*Problems to work on:*
a) In the passage on TJX savings plans, transcribe the text between "In addition to" and "and $8.1 million in fiscal 2014.", inclusive.
b) Using the passage on TJX savings plans, answer the following:
(i) What did TJX's match of employee deferrals under the Executive Savings Plan amount to in fiscal 2015?
(ii) In which balance sheet category are the rabbi trust assets included?
(iii) How much was contributed to the plans for eligible associates at foreign subsidiaries in fiscal 2014?

*Excerpted passage:*
-------
TJX also has a nonqualified savings plan (the Executive Savings Plan) for certain U.S. employees. TJX matches employee deferrals at various rates which amounted to $1.3 million in fiscal 2016, $3.5 million in fiscal 2015 and $2.4 million in fiscal 2014. Although the plan is unfunded, in order to help meet its future obligations TJX transfers an amount generally equal to employee deferrals and the related company match to a separate “rabbi” trust. The trust assets, which are invested in a variety of mutual funds, are included in other assets on the balance sheets.

 

In addition to the plans described above, TJX also maintains retirement/deferred savings plans for eligible associates at its foreign subsidiaries. We contributed $9.7 million for these plans in fiscal 2016, $9.3 million for these plans in fiscal 2015 and $8.1 million in fiscal 2014.
-------
*Records:*
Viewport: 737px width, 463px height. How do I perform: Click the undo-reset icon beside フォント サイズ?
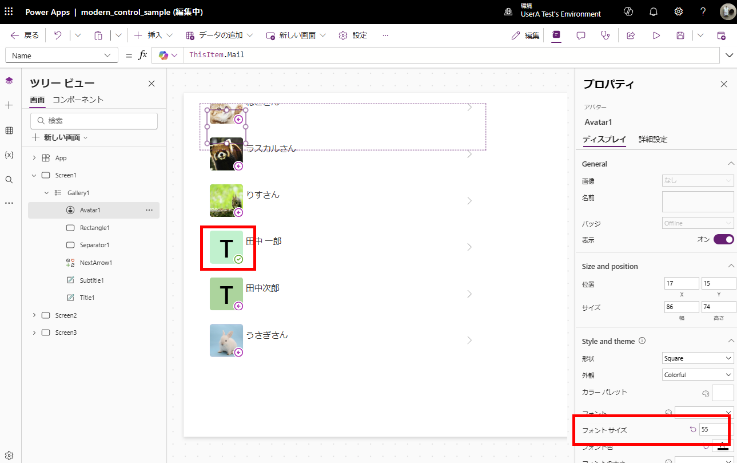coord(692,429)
-------
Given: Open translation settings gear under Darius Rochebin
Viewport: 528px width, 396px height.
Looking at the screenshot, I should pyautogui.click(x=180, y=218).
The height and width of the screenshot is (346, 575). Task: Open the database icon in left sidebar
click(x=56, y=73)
-------
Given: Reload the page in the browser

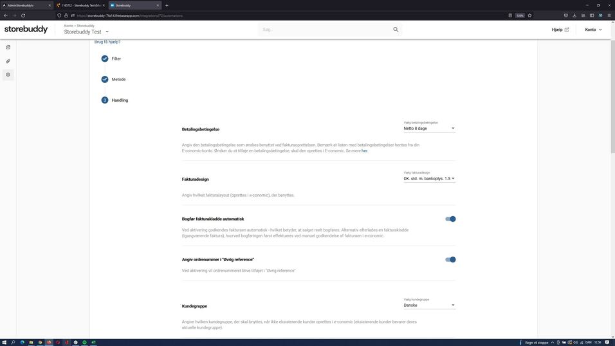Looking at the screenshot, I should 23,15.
-------
*Expected outputs:*
a)
In addition to the plans described above, TJX also maintains retirement/deferred savings plans for eligible associates at its foreign subsidiaries. We contributed $9.7 million for these plans in fiscal 2016, $9.3 million for these plans in fiscal 2015 and $8.1 million in fiscal 2014.

b)
(i) $3.5 million
(ii) Other assets
(iii) $8.1 million